Tinder has given me the confidence to talk to new people. Despite what many of my friends think, I’m painfully shy and have a very hard time meeting people. I’ve always tended to gravitate toward people I’ve known for a long time, which made Tinder super intimidating in the beginning. After having conversations with a few matches, though, I felt more comfortable recognizing that they’re just people, and we’re just talking.
It’s taught me to value people over attention. There have been times when my profile has been super-liked, and my first instinct has been to swipe right, because how often does that happen? In many ways, though, that wouldn’t be fair to the other person. If I like them, sure, I’ll swipe right. But what if we have nothing in common? What if we live completely different lives and have completely different values? Doesn’t he deserve the respect of not having his time wasted? Doesn’t he deserve the dignity of being liked for who he is, not for the attention he gives?
More importantly, being on a platform where people are actively seeking romantic connections has forced me to examine what my standards are and what I really need in a partner. In a way, Tinder has played a vital role in my journey of learning how to be single. It’s helped me to recognize what I have to offer in a relationship, and to be selective with the people I give it to. It’s OK to say no to someone. It’s OK not to give that attention to someone just because they like you.
I’ve also avoided connecting with people who I know will not help me to be the best person I can be. I’ve had nothing but positive conversations with people I’ve met, and have managed thus far to bypass the people who give Tinder a bad name.
Now, none of this is to say that all the people I swipe left for aren’t good enough. It is also not to say that using Tinder for casual meet-ups and not caring whether you have anything in common is a bad thing. Everyone is on Tinder for a different reason, and that’s perfectly OK.
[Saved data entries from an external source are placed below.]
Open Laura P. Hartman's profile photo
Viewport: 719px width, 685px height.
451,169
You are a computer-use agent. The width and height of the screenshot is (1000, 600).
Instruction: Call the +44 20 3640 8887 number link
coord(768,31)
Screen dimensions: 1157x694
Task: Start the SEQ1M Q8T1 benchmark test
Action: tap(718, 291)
I may not have found love on Tinder, but I have had nothing but positive experiences with the people I’ve talked to. Settling for less than you know you need has never done anyone any good. Maybe I’m being shallow; maybe it shouldn’t matter if a guy uses the wrong form of “there” in his bio (okay, that one’s actually non-negotiable for me, sorry).
I have a guy friend who has says that girls shouldn’t complain about being single or not being able to find a guy to hook up with. As long as they’re willing to lower their standards, offers will come pouring in. Maybe that’s true. Maybe if I was willing to sacrifice some of my expectations, being on Tinder would be much more fruitful. The fact remains, though, I’ve gotten more out of Tinder by being picky than by lowering my standards for the sake of validation.